Kapoor P M, Mandal B, Chowdhury U K, Singh S P, Kiran U. Changes in myocardial lactate, pyruvate and lactate-pyruvate ratio during cardiopulmonary bypass for elective adult cardiac surgery: Early indicator of morbidity. J Anaesthesiol Clin Pharmacol 2011;27:225-32

How to cite this URL:
Kapoor P M, Mandal B, Chowdhury U K, Singh S P, Kiran U. Changes in myocardial lactate, pyruvate and lactate-pyruvate ratio during cardiopulmonary bypass for elective adult cardiac surgery: Early indicator of morbidity.

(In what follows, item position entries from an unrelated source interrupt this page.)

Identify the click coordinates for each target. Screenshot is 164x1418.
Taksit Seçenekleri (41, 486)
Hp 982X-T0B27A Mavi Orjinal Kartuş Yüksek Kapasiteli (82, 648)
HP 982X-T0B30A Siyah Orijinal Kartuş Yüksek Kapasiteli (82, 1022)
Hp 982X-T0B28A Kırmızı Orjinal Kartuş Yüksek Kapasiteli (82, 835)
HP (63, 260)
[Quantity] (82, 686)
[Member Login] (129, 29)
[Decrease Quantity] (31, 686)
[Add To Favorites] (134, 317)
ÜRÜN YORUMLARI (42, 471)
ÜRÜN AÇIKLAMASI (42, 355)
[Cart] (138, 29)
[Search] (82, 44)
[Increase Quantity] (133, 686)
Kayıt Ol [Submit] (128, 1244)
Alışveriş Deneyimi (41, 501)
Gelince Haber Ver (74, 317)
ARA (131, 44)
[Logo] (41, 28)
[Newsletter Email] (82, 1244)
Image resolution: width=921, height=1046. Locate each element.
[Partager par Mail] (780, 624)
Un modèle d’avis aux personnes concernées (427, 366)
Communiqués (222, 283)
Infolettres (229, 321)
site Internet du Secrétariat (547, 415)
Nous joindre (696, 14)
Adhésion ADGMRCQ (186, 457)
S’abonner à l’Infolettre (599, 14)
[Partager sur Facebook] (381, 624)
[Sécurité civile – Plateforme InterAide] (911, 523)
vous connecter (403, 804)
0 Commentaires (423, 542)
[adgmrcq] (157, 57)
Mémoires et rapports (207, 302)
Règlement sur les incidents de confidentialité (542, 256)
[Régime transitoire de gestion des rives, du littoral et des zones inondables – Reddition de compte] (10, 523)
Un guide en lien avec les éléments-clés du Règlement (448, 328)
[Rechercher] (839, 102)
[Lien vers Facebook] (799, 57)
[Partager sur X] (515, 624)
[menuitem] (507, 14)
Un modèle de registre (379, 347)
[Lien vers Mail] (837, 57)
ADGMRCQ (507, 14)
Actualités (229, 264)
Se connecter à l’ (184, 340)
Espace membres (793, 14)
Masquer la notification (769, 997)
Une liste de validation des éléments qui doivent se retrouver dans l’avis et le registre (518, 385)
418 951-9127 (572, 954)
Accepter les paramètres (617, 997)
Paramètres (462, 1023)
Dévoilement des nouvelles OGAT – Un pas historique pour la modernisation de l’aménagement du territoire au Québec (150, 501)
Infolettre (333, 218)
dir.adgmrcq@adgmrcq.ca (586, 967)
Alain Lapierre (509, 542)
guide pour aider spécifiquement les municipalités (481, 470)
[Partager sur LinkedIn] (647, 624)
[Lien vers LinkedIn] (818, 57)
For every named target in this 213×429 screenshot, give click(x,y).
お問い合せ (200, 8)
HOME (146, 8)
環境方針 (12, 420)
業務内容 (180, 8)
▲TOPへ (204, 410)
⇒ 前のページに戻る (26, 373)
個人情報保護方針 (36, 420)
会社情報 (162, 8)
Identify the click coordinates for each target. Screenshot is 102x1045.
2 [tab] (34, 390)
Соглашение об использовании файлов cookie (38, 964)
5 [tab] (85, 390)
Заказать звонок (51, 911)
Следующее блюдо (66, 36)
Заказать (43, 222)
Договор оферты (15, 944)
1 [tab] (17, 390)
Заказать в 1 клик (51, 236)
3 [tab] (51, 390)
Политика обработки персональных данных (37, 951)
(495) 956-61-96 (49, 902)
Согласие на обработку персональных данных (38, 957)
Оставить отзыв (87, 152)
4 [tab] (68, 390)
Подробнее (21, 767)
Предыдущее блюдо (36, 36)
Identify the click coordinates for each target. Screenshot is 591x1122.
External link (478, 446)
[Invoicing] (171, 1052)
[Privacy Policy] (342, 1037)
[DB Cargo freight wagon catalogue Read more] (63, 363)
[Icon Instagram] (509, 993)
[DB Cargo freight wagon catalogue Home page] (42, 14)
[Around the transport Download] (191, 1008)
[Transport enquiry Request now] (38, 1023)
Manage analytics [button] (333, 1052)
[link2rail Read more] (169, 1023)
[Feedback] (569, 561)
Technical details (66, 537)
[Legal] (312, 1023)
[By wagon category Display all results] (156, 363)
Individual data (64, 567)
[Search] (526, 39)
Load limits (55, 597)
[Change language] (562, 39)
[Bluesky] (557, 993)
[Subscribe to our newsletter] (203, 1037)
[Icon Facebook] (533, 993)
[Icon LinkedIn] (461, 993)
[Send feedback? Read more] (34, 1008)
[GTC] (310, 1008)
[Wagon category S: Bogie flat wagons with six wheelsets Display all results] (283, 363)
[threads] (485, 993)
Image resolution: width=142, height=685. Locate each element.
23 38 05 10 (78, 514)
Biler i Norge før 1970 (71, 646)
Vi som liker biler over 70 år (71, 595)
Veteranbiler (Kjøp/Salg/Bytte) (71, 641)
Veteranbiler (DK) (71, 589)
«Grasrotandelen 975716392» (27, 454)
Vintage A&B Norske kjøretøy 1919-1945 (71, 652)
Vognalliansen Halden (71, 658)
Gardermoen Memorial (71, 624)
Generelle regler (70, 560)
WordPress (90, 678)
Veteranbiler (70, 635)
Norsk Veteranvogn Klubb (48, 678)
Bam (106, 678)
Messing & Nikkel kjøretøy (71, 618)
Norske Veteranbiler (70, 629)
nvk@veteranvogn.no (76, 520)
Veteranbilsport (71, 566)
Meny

J Anaesthesiol Clin Pharmacol [serial online] 2011 [cited 2018 Oct 19];27:225-32. Available from: http://www.joacp.org/text.asp?2011/27/2/225/81819


   Introduction Top


Myocardial ischemia is a metabolic phenomenon that occurs in patients undergoing open heart surgery like coronary artery bypass grafting (CAPB), valvular heart surgery, vascular surgeries etc. due to stress imposed during cardiopulmonary bypass (CPB), obligatory interruption of coronary blood flow during aortic cross clamp and reperfusion after aortic cross clamp release. These effects manifest as hemodynamic instability, arrhythmias, greater use of inotropes, difficulty in weaning from CPB, use of intra-aortic balloon pump (IABP)/ventricular assist devices (VADs). The oxygen debt imposed during CPB heralds the onset of postoperative complications in the form of increased need of inotropes, prolonged mechanical ventilation, renal/hepatic dysfunction, prolonged intensive care unit (ICU) stay and adds to the morbidity and mortality of patients.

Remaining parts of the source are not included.